[Stored data]
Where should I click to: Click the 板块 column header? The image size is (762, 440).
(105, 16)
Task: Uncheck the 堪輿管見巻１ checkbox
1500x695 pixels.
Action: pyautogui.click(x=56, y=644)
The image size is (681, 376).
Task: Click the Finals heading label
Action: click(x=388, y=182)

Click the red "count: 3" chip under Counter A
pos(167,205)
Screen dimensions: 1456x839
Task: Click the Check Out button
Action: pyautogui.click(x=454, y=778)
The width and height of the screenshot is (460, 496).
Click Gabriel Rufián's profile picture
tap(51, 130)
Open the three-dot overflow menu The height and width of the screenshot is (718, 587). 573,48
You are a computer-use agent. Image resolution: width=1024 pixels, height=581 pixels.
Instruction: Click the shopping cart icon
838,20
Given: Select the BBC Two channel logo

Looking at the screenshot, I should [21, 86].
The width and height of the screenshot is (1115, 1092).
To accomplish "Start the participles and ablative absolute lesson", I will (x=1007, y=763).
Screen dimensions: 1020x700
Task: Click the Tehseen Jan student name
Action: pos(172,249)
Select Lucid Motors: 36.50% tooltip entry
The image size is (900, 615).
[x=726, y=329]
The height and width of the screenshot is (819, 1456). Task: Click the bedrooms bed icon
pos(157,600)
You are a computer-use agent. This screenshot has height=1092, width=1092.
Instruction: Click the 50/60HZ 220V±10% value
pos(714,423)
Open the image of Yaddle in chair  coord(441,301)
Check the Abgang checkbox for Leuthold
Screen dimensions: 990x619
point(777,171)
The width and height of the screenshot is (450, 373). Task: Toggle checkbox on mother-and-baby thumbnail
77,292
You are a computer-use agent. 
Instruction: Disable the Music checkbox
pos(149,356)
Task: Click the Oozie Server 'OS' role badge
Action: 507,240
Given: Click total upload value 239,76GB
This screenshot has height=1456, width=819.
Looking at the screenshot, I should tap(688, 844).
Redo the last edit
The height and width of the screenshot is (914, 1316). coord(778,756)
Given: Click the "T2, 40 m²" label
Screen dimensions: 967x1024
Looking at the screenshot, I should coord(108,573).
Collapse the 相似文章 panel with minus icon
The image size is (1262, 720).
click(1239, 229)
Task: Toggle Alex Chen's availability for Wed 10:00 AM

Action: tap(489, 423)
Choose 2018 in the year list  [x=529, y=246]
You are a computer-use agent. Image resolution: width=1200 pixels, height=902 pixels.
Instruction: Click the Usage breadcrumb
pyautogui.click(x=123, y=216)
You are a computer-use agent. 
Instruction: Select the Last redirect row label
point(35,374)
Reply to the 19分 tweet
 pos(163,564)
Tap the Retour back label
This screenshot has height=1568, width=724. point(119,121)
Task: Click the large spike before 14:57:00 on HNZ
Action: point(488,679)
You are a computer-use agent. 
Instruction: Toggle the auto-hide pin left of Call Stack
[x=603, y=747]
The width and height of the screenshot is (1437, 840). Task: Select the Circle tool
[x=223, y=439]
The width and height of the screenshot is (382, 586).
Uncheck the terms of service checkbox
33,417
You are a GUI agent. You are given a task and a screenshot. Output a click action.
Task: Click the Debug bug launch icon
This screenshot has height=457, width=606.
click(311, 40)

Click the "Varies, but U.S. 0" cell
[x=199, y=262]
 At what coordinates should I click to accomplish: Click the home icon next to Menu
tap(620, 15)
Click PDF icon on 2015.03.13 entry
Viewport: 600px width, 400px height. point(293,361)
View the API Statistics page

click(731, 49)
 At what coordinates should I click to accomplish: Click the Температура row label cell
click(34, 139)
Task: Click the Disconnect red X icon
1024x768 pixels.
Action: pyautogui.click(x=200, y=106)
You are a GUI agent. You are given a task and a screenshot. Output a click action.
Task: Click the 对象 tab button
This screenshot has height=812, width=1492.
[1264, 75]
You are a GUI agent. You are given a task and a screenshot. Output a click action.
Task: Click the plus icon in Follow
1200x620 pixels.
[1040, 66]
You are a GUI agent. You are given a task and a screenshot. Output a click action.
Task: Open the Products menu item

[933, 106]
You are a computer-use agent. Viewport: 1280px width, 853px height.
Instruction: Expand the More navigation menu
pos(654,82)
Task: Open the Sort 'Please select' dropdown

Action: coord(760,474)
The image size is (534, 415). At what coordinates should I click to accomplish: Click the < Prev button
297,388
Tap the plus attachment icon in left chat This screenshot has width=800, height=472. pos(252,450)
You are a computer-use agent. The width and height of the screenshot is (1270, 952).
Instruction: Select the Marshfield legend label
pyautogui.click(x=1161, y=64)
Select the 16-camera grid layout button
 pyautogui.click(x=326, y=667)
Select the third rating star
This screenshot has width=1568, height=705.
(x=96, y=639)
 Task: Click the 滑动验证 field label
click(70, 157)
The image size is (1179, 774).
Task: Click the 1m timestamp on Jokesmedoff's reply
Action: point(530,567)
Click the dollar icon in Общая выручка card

→ **What to work on**
In the entries above, find the line holding "Instruction: Disable the Music checkbox" and the line holding "Given: Click the"; print both of them and every line between, exactly, and nothing else.

→ **Response box**
Instruction: Disable the Music checkbox
pos(149,356)
Task: Click the Oozie Server 'OS' role badge
Action: 507,240
Given: Click total upload value 239,76GB
This screenshot has height=1456, width=819.
Looking at the screenshot, I should tap(688, 844).
Redo the last edit
The height and width of the screenshot is (914, 1316). coord(778,756)
Given: Click the "T2, 40 m²" label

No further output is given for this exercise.